▸ **SOURCE MATERIAL**
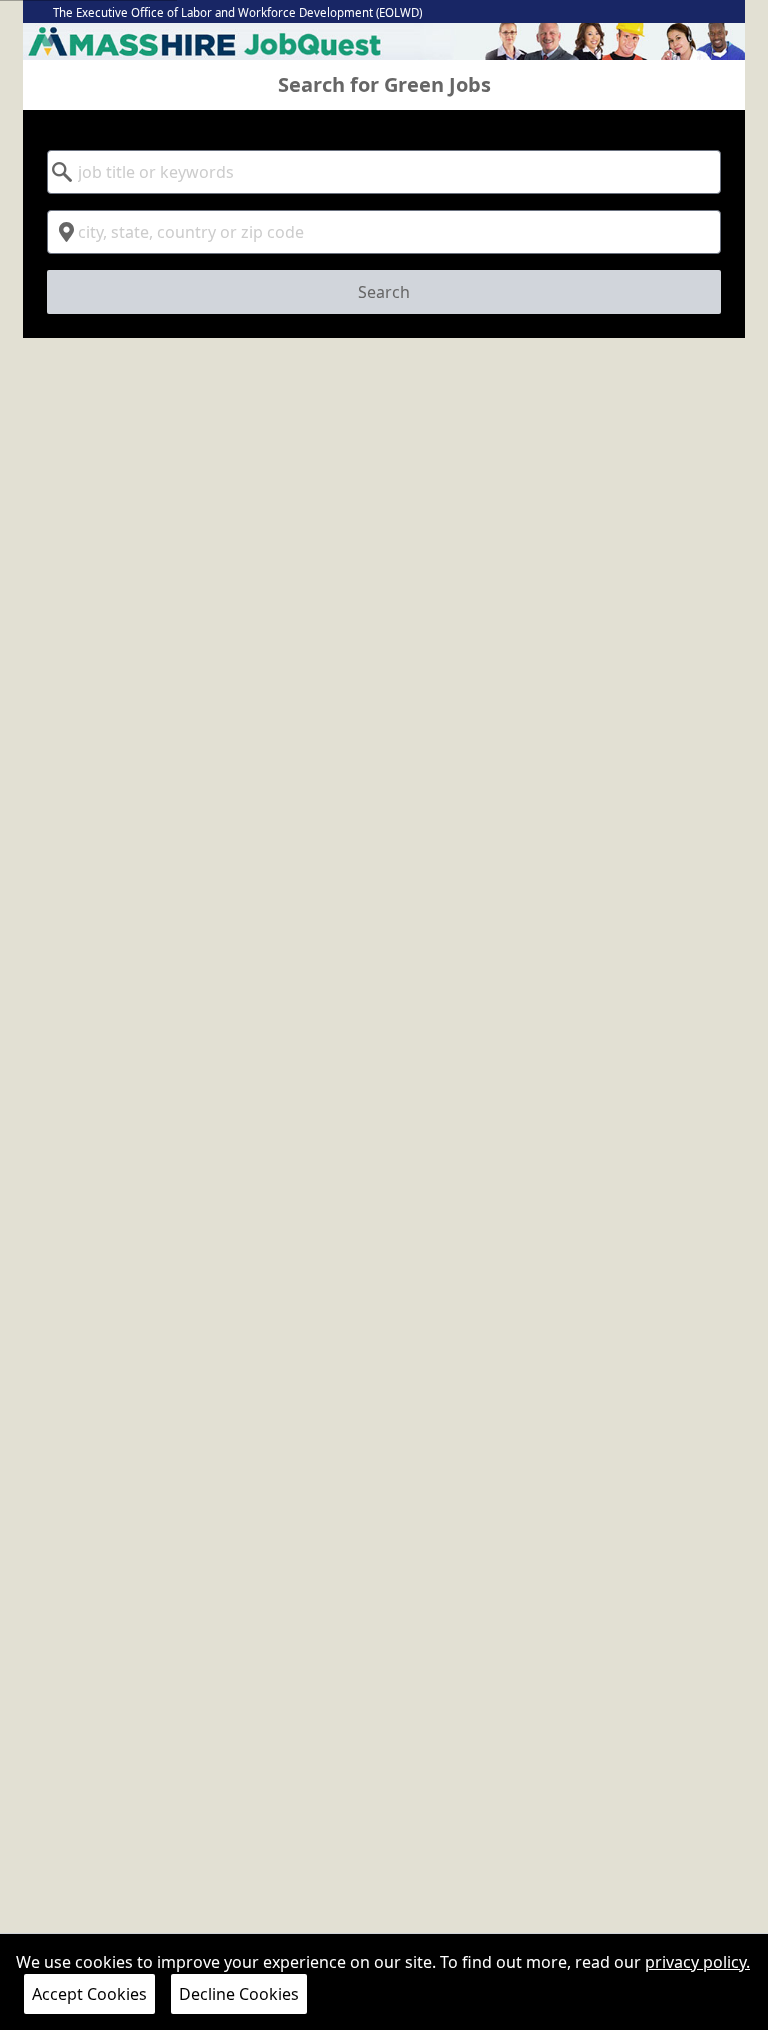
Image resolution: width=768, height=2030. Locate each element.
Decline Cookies (239, 1994)
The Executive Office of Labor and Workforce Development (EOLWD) (237, 12)
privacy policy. (697, 1962)
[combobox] (384, 172)
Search (384, 292)
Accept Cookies (89, 1994)
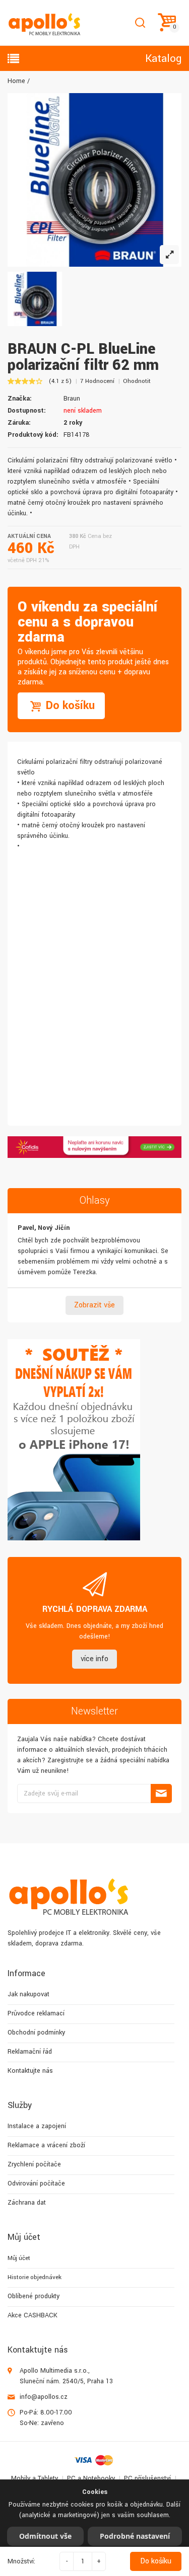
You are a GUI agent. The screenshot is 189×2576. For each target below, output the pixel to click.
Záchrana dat (27, 2202)
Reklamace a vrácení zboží (46, 2145)
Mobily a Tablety (34, 2478)
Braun (72, 398)
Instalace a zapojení (37, 2126)
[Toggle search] (140, 23)
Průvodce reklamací (36, 2013)
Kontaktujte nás (30, 2070)
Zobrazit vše (94, 1305)
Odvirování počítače (36, 2183)
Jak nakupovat (28, 1994)
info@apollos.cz (44, 2396)
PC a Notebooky (91, 2478)
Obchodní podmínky (36, 2032)
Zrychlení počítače (34, 2164)
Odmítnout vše (45, 2536)
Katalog (163, 58)
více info (94, 1659)
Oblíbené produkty (33, 2296)
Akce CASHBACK (32, 2315)
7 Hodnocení (97, 381)
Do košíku (155, 2561)
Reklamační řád (30, 2051)
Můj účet (19, 2258)
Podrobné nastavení (135, 2536)
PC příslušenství (147, 2478)
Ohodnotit (137, 381)
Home (16, 81)
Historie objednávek (34, 2277)
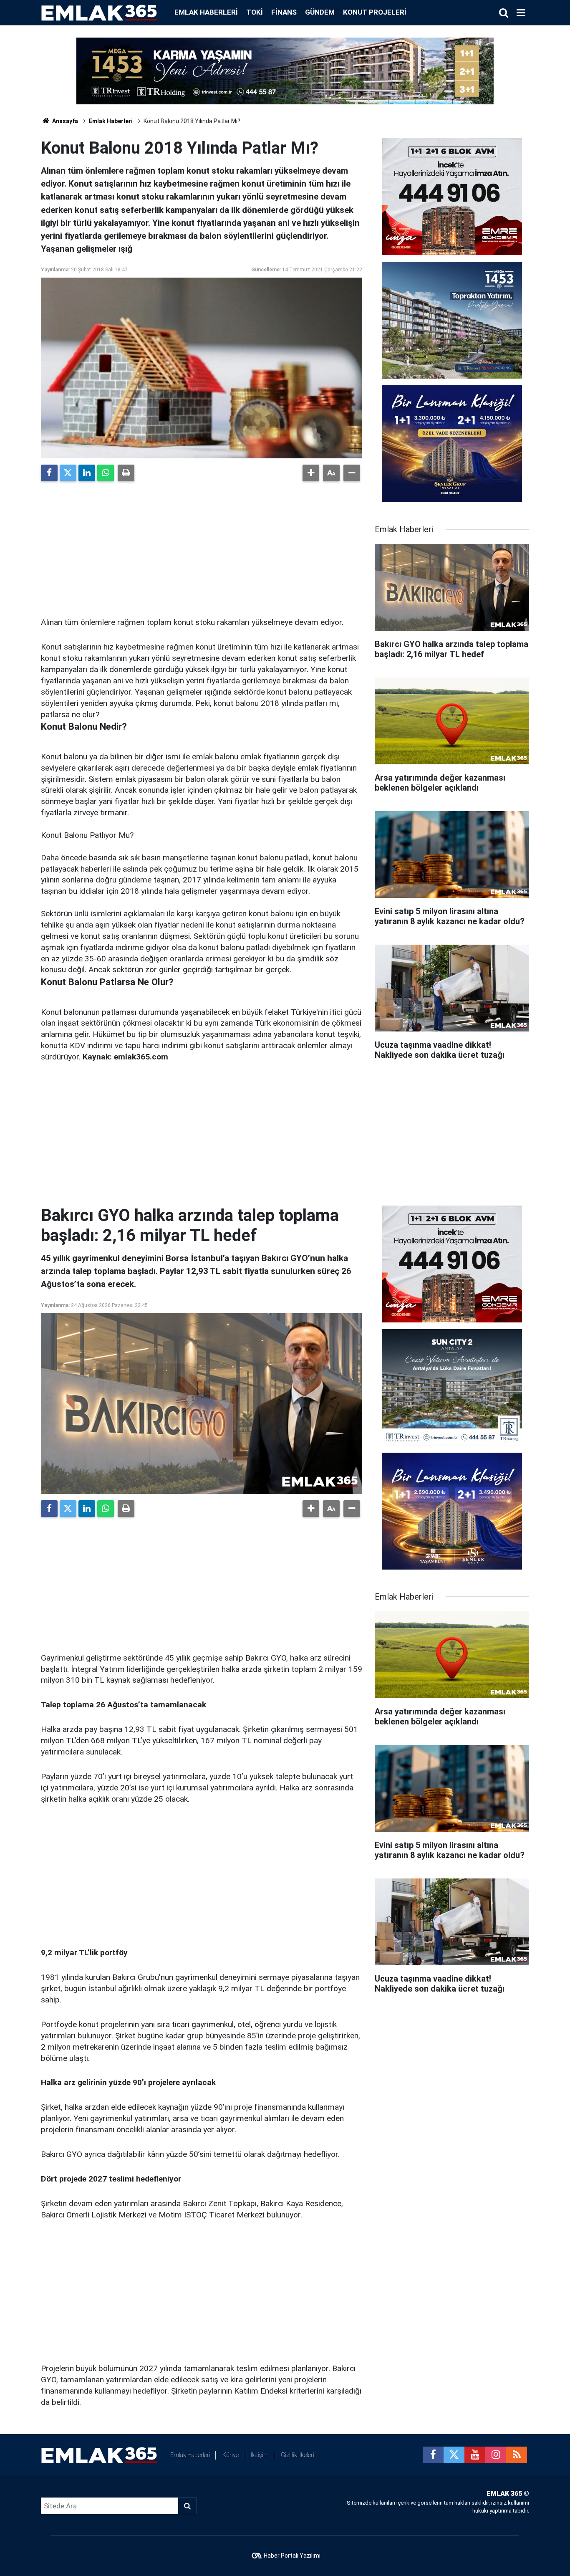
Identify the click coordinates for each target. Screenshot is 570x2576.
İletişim (260, 2455)
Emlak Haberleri (206, 12)
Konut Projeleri (374, 12)
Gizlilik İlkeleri (297, 2455)
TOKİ (254, 12)
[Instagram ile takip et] (495, 2455)
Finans (284, 12)
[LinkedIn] (86, 473)
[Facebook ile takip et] (433, 2455)
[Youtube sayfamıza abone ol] (474, 2455)
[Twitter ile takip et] (454, 2455)
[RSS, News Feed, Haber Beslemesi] (516, 2455)
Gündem (320, 12)
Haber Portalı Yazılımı (292, 2555)
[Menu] (520, 13)
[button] (311, 473)
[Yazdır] (126, 473)
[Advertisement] (201, 546)
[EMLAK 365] (99, 12)
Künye (230, 2455)
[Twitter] (68, 473)
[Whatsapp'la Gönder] (105, 473)
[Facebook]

▸ **WHAT IS BEING ASKED**
Omit the pictures, and quote the material above exactly as given.

▸ **RESULT FOR THIS TASK**
Image resolution: width=768, height=2030. Locate each element.
Decline Cookies (239, 1994)
The Executive Office of Labor and Workforce Development (EOLWD) (237, 12)
privacy policy. (697, 1962)
[combobox] (384, 172)
Search (384, 292)
Accept Cookies (89, 1994)
You are a GUI agent. The screenshot is 189×2576. For each target below, output the pixel to click.
Záchrana dat (27, 2202)
Reklamace a vrácení zboží (46, 2145)
Mobily a Tablety (34, 2478)
Braun (72, 398)
Instalace a zapojení (37, 2126)
[Toggle search] (140, 23)
Průvodce reklamací (36, 2013)
Kontaktujte nás (30, 2070)
Zobrazit vše (94, 1305)
Odvirování počítače (36, 2183)
Jak nakupovat (28, 1994)
info@apollos.cz (44, 2396)
PC a Notebooky (91, 2478)
Obchodní podmínky (36, 2032)
Zrychlení počítače (34, 2164)
Odmítnout vše (45, 2536)
Katalog (163, 58)
více info (94, 1659)
Oblíbené produkty (33, 2296)
Akce CASHBACK (32, 2315)
7 Hodnocení (97, 381)
Do košíku (155, 2561)
Reklamační řád (30, 2051)
Můj účet (19, 2258)
Podrobné nastavení (135, 2536)
PC příslušenství (147, 2478)
Ohodnotit (137, 381)
Home (16, 81)
Historie objednávek (34, 2277)
Identify the click coordinates for each target. Screenshot is 570x2576.
İletişim (260, 2455)
Emlak Haberleri (206, 12)
Konut Projeleri (374, 12)
Gizlilik İlkeleri (297, 2455)
TOKİ (254, 12)
[Instagram ile takip et] (495, 2455)
Finans (284, 12)
[LinkedIn] (86, 473)
[Facebook ile takip et] (433, 2455)
[Youtube sayfamıza abone ol] (474, 2455)
[Twitter ile takip et] (454, 2455)
[RSS, News Feed, Haber Beslemesi] (516, 2455)
Gündem (320, 12)
Haber Portalı Yazılımı (292, 2555)
[Menu] (520, 13)
[button] (311, 473)
[Yazdır] (126, 473)
[Advertisement] (201, 546)
[EMLAK 365] (99, 12)
Künye (230, 2455)
[Twitter] (68, 473)
[Whatsapp'la Gönder] (105, 473)
[Facebook]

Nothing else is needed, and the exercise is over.